# CONSIGNE A:
Traduisez en anglais cette phrase de l'article sur le PDCI-RDA : « Ce départ contraint impose au PDCI un sursaut : reconstruire sa cohérence interne et retrouver un leadership crédible pour espérer peser dans la bataille électorale de 2025. »
# CONSIGNE B:
Dans l'article sur le PDCI-RDA, quelles sont toutes les difficultés citées dans la phrase qui commence par « Entre crise de légitimité » ?
# CONSIGNE C:
Poursuivez l'article sur le PDCI-RDA à partir de sa dernière phrase.

# EXTRAIT CHOISI:
=-=-=

Présidentielle ivoirienne : Le PDCI-RDA en quête de légitimité sans Cheick Tidjane Thiam / © Photo: Elisabeth Real for The Wall Street Journal

La démission de Tidjane Thiam de la présidence du PDCI-RDA, survenue à quelques mois de l’échéance présidentielle, marque un tournant décisif dans la vie du parti historique ivoirien. Entre crise de légitimité, flottement stratégique et pressions juridiques liées à la question de sa nationalité, cet épisode révèle les fragilités d’une opposition en quête de repères. Ce départ contraint impose au PDCI un sursaut : reconstruire sa cohérence interne et retrouver un leadership crédible pour espérer peser dans la bataille électorale de 2025.

=-=-=

# DONNÉES RECUEILLIES:
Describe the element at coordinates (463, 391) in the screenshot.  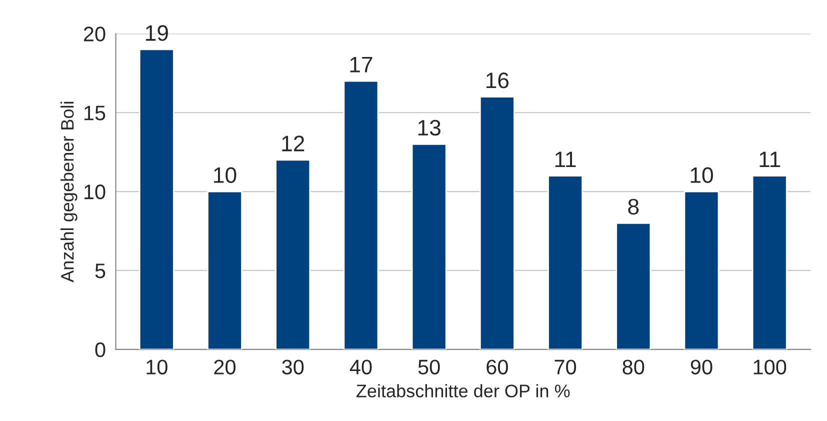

=-=-=

# RÉPONSE A:
This forced departure demands a fresh start from the PDCI: rebuilding its internal cohesion and finding credible leadership again, in the hope of carrying weight in the 2025 electoral battle.

# RÉPONSE B:
- crise de légitimité
- flottement stratégique
- pressions juridiques liées à la question de sa nationalité

# RÉPONSE C:
Après la démission de Tidjane Thiam : un parti en quête de cap et de cohérence

Par Simplice Ongui

Londres, le 12 mai 2025 – Le paysage politique ivoirien est de nouveau secoué. À la veille d’une réunion d’urgence du Bureau politique convoquée à Cocody, la démission de Tidjane Thiam de la présidence du Parti Démocratique de Côte d’Ivoire – Rassemblement Démocratique Africain (PDCI-RDA) a été officiellement annoncée ce dimanche 11 mai. Ce départ, aussi spectaculaire qu’attendu par certains observateurs, intervient dans un contexte tendu, marqué par de fortes turbulences internes, des interrogations sur la nationalité de Thiam et une pression croissante à l’approche de l’élection présidentielle de 2025.

Une démission sur fond de crise identitaire et juridique

L’affaire Thiam a cristallisé les tensions depuis plusieurs semaines. Sa nationalité française, à laquelle il aurait renoncé trop tardivement pour satisfaire aux critères d’éligibilité à la présidentielle de la République de Côte d’Ivoire, a exposé au grand jour les failles de gouvernance au sein du parti septuagénaire et du dispositif de son Conseil juridique. Les critiques n’ont cessé de fuser, aussi bien dans la presse que dans les rangs militants, accusant la direction du PDCI d’avoir privilégié une figure médiatique au détriment d’une base légalement et moralement solide.

Sous pression, et face à l’imminence d’un rejet de sa candidature, Thiam a donc préféré prendre les devants. Cette décision, bien que saluée par certains cadres comme un « acte de responsabilité », laisse le parti dans un vide stratégique alarmant.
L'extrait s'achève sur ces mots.